The Minnesota lemon law covers purchasers or those leasing new vehicles used for personal, family, or household purposes at least 40% of the time. The law’s protections extend to those to whom the new vehicle is transferred within the duration of the manufacturer’s written warranty. Licensed ambulance services that purchase or lease a new ambulance are covered by the law as well.
The lemon law covers any “nonconformity” of the vehicle. The law defines nonconformity as any defect or condition that doesn’t conform to the manufacturer’s written warranty that substantially impairs the use or market value of the vehicle to the consumer.

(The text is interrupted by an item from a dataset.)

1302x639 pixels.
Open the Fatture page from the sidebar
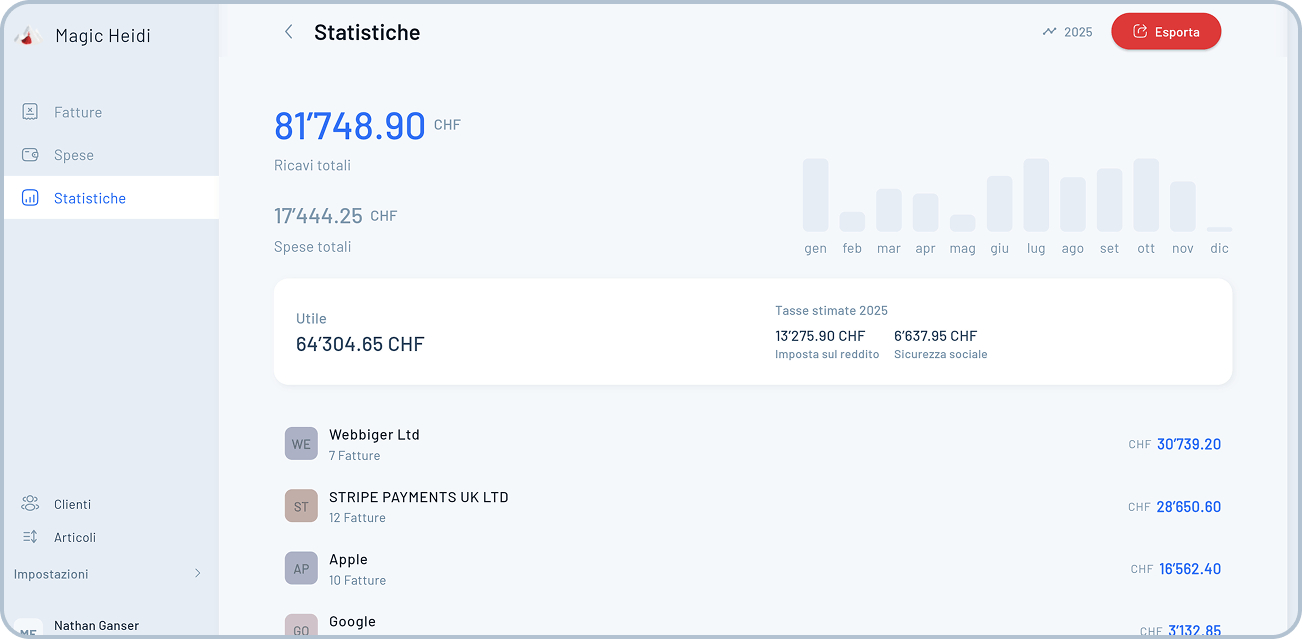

Problems that don’t substantially impair the use or market value of the vehicle, such as radio problems or slight rattles, aren’t covered by the law. Nonconformities caused by abuse, neglect or unauthorized modifications or alterations of the vehicle by the consumer are likewise not covered.
The manufacturer must repair any nonconformity if the consumer reports it within the period of the written warranty, or within the “eligibility period.” The law defines the eligibility period as either the period specified in the warranty, two years after the date of the vehicle’s original delivery to the consumer, or within the first 24,000 miles of operation – whichever comes first.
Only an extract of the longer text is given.